**EXERCISE DIRECTIONS**:
Read the lines below, and copy any that contain the string "computer".

ENTRIES SUPPLIED START

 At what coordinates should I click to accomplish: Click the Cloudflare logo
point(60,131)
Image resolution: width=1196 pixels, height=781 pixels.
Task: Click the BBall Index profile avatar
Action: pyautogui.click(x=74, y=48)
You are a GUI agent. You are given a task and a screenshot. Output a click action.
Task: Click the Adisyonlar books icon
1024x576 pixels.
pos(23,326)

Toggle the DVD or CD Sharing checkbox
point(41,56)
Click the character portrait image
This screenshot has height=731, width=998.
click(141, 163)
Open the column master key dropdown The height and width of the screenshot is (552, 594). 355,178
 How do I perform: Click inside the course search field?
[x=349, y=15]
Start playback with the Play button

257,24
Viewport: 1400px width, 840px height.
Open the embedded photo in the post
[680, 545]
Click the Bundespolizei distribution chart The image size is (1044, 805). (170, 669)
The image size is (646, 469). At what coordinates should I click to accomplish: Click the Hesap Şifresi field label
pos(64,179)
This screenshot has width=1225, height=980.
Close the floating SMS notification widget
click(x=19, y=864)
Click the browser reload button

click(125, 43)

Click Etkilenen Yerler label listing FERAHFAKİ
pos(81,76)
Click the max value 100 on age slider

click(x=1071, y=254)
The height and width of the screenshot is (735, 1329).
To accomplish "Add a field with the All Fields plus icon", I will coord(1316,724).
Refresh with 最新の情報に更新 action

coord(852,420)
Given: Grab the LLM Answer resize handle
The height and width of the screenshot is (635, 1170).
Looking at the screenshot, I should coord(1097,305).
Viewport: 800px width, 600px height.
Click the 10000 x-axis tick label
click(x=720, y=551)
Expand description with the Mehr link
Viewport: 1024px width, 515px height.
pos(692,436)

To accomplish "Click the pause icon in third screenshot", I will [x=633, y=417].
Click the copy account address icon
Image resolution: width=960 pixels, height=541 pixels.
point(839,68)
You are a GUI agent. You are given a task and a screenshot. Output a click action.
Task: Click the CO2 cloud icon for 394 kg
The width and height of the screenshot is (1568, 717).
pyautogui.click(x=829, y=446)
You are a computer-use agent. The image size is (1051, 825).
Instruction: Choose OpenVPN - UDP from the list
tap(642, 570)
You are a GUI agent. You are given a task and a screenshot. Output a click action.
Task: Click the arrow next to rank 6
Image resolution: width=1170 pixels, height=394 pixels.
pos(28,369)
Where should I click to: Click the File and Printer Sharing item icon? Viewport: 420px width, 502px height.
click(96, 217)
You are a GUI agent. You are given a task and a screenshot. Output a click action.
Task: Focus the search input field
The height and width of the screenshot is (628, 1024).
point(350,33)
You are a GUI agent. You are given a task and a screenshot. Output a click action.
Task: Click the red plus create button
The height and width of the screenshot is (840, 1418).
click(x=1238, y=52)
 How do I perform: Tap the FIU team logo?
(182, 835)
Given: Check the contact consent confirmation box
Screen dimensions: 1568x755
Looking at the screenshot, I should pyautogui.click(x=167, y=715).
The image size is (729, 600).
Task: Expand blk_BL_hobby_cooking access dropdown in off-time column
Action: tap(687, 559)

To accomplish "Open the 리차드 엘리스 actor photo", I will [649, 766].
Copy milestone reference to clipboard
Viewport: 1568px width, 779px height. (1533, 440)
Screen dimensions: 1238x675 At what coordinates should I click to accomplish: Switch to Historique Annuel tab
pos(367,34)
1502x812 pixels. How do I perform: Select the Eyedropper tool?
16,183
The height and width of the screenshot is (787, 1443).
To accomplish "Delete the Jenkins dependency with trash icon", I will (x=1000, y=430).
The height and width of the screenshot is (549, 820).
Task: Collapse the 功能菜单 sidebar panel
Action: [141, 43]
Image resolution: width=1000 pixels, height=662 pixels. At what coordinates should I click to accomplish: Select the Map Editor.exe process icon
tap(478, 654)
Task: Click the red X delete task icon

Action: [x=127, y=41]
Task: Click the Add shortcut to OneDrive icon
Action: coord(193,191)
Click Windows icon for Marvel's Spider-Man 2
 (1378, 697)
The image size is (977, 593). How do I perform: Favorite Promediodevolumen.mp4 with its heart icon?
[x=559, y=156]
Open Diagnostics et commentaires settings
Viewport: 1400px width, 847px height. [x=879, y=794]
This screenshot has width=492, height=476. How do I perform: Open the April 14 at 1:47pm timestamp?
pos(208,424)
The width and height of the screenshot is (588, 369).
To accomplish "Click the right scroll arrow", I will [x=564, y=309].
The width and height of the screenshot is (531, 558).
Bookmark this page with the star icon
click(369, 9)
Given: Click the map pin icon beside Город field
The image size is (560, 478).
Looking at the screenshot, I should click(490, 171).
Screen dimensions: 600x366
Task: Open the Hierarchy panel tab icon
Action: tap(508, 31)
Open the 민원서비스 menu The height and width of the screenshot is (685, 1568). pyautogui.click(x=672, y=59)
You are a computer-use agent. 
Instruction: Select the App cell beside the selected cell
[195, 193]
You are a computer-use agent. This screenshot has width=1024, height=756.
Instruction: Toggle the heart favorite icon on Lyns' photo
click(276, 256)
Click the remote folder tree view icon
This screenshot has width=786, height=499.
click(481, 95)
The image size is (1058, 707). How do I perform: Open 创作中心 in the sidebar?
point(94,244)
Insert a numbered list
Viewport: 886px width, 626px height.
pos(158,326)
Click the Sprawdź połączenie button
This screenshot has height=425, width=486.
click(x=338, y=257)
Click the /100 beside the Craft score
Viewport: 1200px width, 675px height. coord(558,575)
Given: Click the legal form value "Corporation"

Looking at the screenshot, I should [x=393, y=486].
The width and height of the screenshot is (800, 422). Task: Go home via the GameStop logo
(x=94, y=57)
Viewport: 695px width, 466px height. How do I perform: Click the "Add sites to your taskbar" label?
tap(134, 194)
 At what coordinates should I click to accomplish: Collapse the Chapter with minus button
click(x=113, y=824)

ENTRIES SUPPLIED END

**TASK RESPONSE**:
You are a computer-use agent. The image size is (1051, 825).
You are a computer-use agent. 
You are a computer-use agent. This screenshot has width=1024, height=756.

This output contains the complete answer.